Lets do this crash lesson again.
"Let's do this crash lesson again." The Big Short

On the night Trump was elected, the Dow Jones was at 18,000 points. Today, it hit 20,000 points. That is a 2,000-point increase. That shit is straight up crazy.


What you will not find in the real economy are activities that can answer to or justify those increases. What's happening, however, is no mystery. It has a very clear beginning and its end needs no scrying or haruspicating to predict.

The market is keen on Trump and the GOP-controlled houses for one reason only, and this has, sadly, nothing to do with some deregulation of markets or increased structural friendliness to market goals. No, this is all about what, in economics, is called "moral hazard" (or, "lack of incentive to guard against risk"). People with lots of money, and who have nothing better to do with their lives than make more out of what they already have too much of, as well as investment institutions that need returns of 8 percent to realize a profit on pension funds, are rushing into the equity markets because they are under the impression that risky betting, that utter foolishness, will not be punished by the current administration. This is the only game in town, son. This impression. If there was any fear that Trump or the GOP would punish them for making lots of nonsensical "investments," and transfer the losses to the public, this Trumphoria would be over just like that.

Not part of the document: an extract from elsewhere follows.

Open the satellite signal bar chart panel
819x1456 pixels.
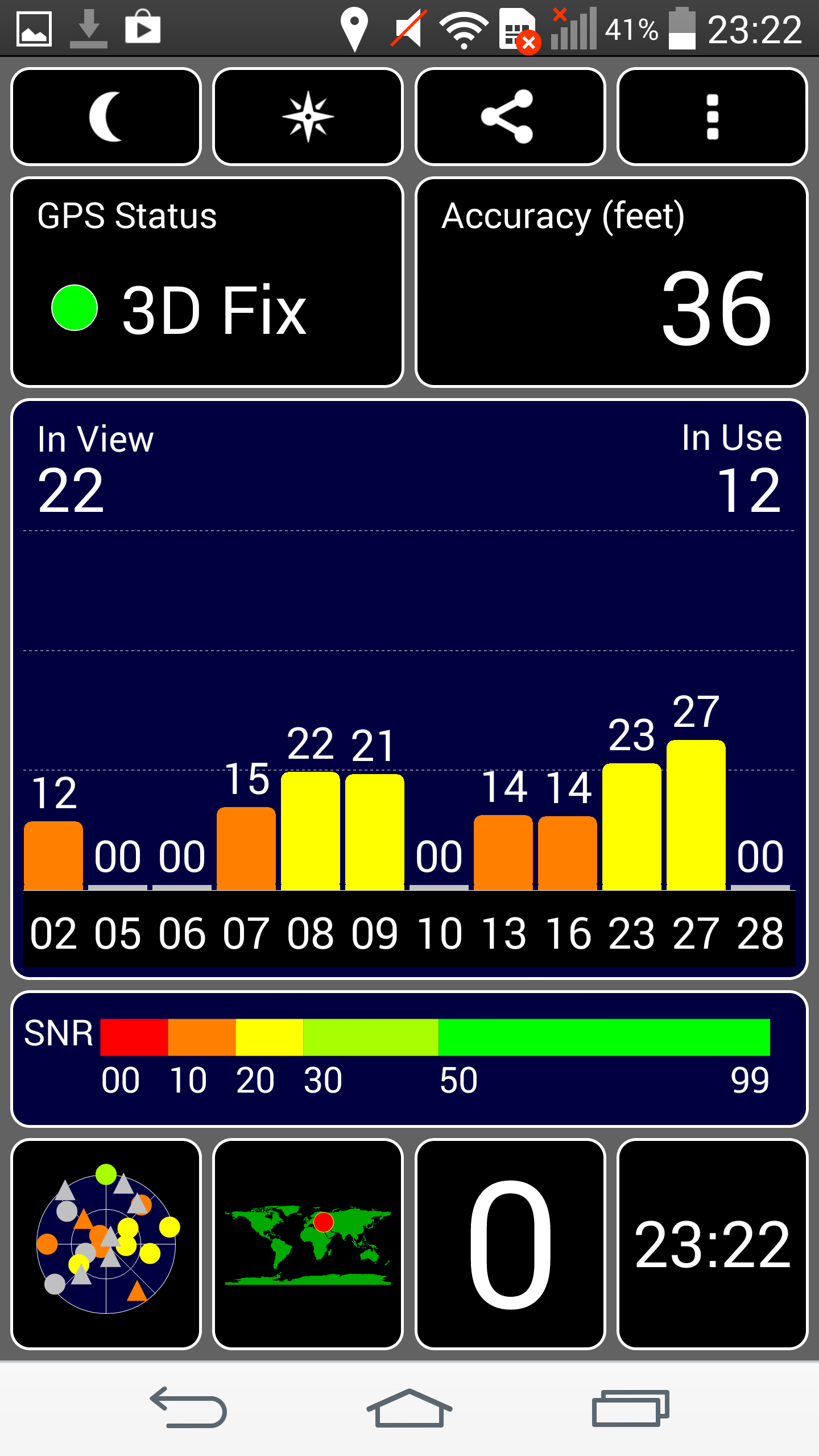coord(410,689)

Now recall the five steps of a bubble, as theorized by the heterodox economist Hyman Minsky. The first stage, according to his thinking (which many consider an accurate reflection of the real world of finance) is a displacement event. A displacement is a disruption by some change in the law or fiscal policy or technology that essentially presents, by its surprise or newness, an opening to the only place where the returns that big (and institutional investors restlessly search for and can't live without) exist: the future.

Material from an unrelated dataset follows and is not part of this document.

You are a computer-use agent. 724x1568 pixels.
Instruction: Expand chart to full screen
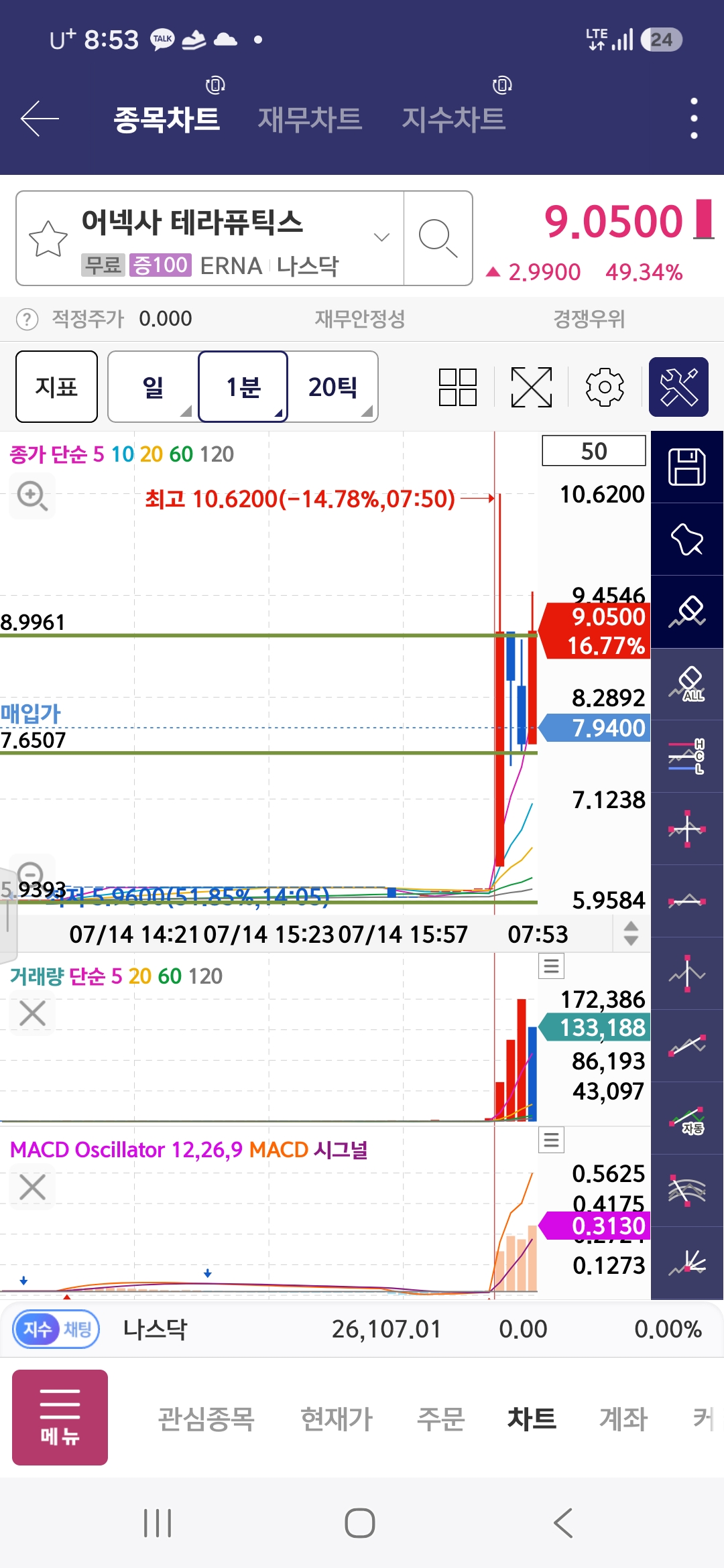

The displacement for this current bubble was Trump's unexpected win against favored candidate, Hillary Clinton. This triggered a boom (stage two), and the current euphoria (stage three). Next, the smart money will begin departing the market (stage 4). But the dumb and desperate money, much of it heavily leveraged, will stay and cause the irrational persistence of high asset prices (see the last 30 minutes of The Big Short for a dramatization of this irrationality). Finally, panic will hit, and the whole thing will crash hard because the higher up you go, the further you have to fall.

The question is: Who will pay for Trumporia? You will. My recommendation? Begin paying off debts now, while jobs are still around. The next crash will be very painful.